Like this piece, to which a commenter kindly drew my attention. It's from SLAM, not ESPN, so it is arguably ultra vires for Scoopwatch, but it is too good (awful?) to ignore.

Caveat lector: As I said, it is from SLAM. Anyone reading SLAM knows what they're getting, and get's what they deserve.

I will withhold comment for fear of violating all rules of civility, except to say that "He woulda saveth us" is a first-ballot Scoopism.

Ok, one more comment (I'm bursting, here): "Michael Redd sees past all the superficiality, fights the temptations of superstar-ism . . ." This only a short page after Redd is described thus: "A black left gator steps out, followed by a long black sable. Around the man’s neck, a cross. 58 Van Cleef & Arpel diamonds, set in David Yurman platinum. Those are 6.22 carats. Total weight? Only God knows." About those temptations of superstar-ism, Scoop . . .

Oh, and I can't resist drawing particular attention to this dog's breakfast of pseudo-poetry, pop-religiosity, and banality:

This has nothing to do with basketball. Not really. It has nothing to do with religion. It really has nothing to do with God. What it—Michael Redd’s life captured in this room—has to do with is faith. Blind faith. Unconditional faith. Internal faith. For leaders come not just in different forms but in times of need. As much as Michael Redd may have been sent here to save the Milwaukee Bucks franchise and possibly save the 2008 US Olympic Team and even NBA basketball internationally, he has also been sent here to save the men who can’t get into players-only parking lots.
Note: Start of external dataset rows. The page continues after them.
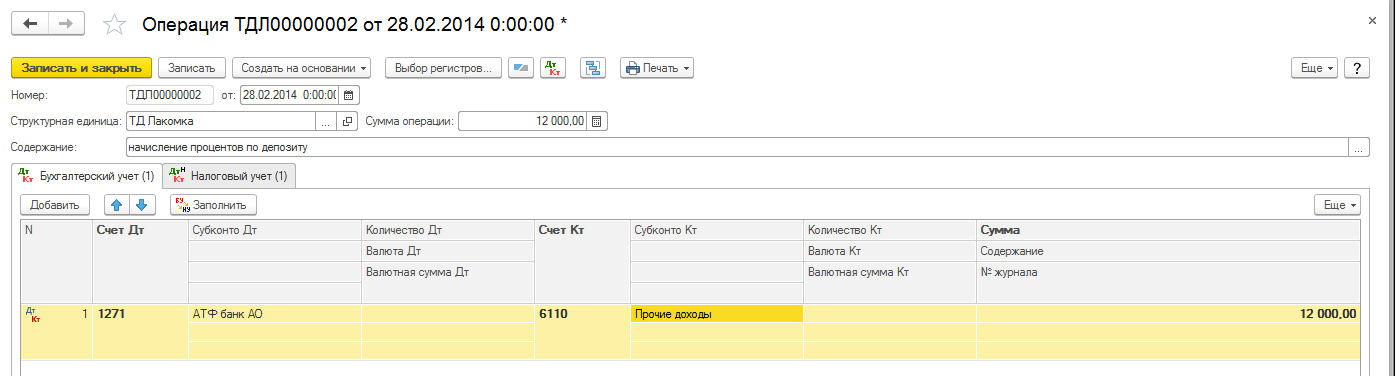Show Дт/Кт postings icon in toolbar
Screen dimensions: 1395x376
[x=553, y=68]
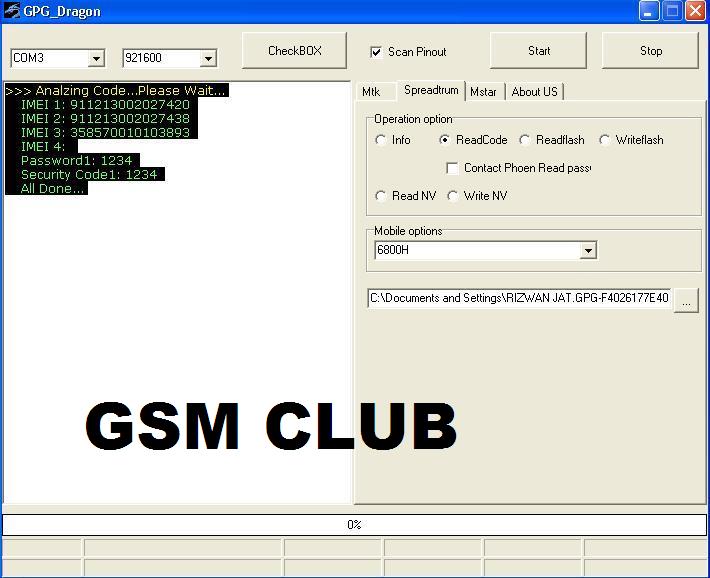This screenshot has height=578, width=710.
Task: Select the Readflash radio option
Action: pyautogui.click(x=525, y=140)
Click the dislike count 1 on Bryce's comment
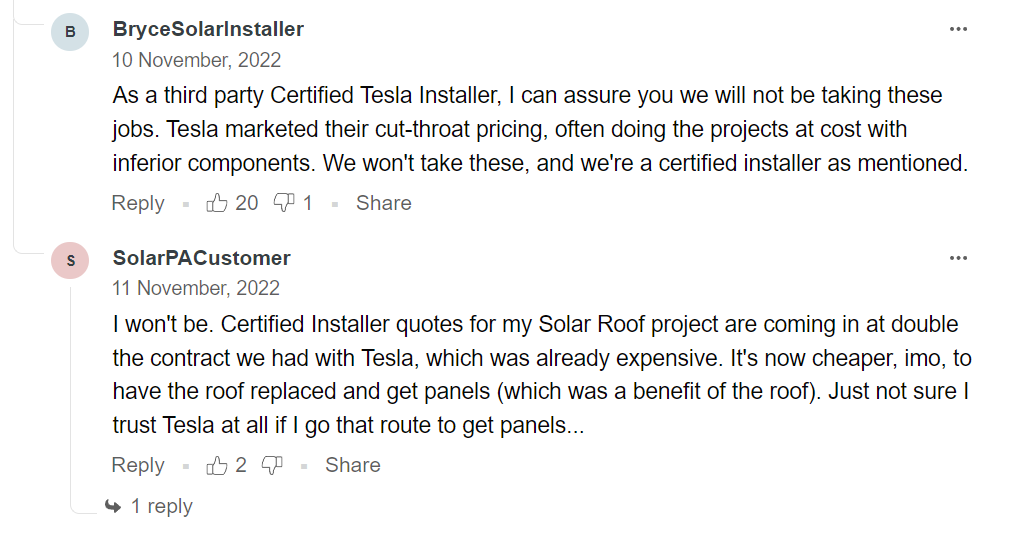Screen dimensions: 1026x538 coord(307,204)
You know what, Scoop? I think you've topped yourself. That paragraph may actually be blasphemous.

Wednesday, October 04, 2006

"the cause is lost inside the emotions." (Well, something is certainly lost.)

The first word of the latest Scoop column may be "Miami!" but it's all about the Crilla. Apparently the denizens of the Windy City are extrapolating a perfect season from the Bears 4 - 0 start while visions of Superbowls dance in their heads.

Sensibly, Scoop takes a more skeptical line in what is, all in all, not an embarrassing offering by his standards (which are, admittedly, lower than a Golota haymaker.) But what would Scoopwatch be without some cavils?

And yet, people are roaming the streets of the Chi not shy. Not even close to humble. Grown men who drive CTA buses and campaign for governors, grown women who work for CPS and agree with Oprah that Barack Obama should run for president, U of C kids at Jimmy's, UIC kids at Sweet Maple's, anyone at Starbucks and Target -- all acting like there aren't 12 more games to play. Acting like last year never happened.

I suppose Scoop thinks that he is painting a colorful portrait of his hometown, invoking telling local details to convey the breadth of Bears hysteria. The CTA, CPS, Oprah, Obama, U of C, UIC: Chicago icons all. I don't know the Second City too well, but I'll assume without looking them up that Jimmy's and Sweet Maple's are similarly well-known landmarks. But Starbucks? Target? Where do they come from, Scoop? Why end on two flat notes?

So the city can continue to overreact like Kim Etheredge. Or suicide is what it's setting itself up for. As of right now, right here, standing on the west side of Lake Michigan, it seems as if the cause is lost inside the emotions. We caught up.

I've said it before, and I know I'll say it again, but . . . Scoop, that's not English. "Or suicide is what it's setting itself up for"? Are you being paid by the word, Scoop? What would have been wrong with "It's setting itself up for suicide"? "We caught up"? Pretty sure there should be a verb in there. ". . . the cause is lost inside the emotions"? Do you even know what you are trying to say here, Scoop?

"We gone." Again with the verbs, Scoop. You know, the "action words."

"And this sums up how everyone in the city is basically feeling. Collectively."

If a junior high student turned in this tripe I'd expect him to fail. "[H]ow everyone in the city is ... feeling. Collectively." Here's a hint Scoop, part of that quote is either (a) redundant, or (b) redundant. And what, exactly, do you think "basically" adds to the sentence? Hmm? Basically nothing?

Why do Scoop's columns all sound like they were dictated extemporaneously by a character in a sneaker ad? Writing isn't just talking in print, Scoop. Please tell me someone mentioned that during your masters program.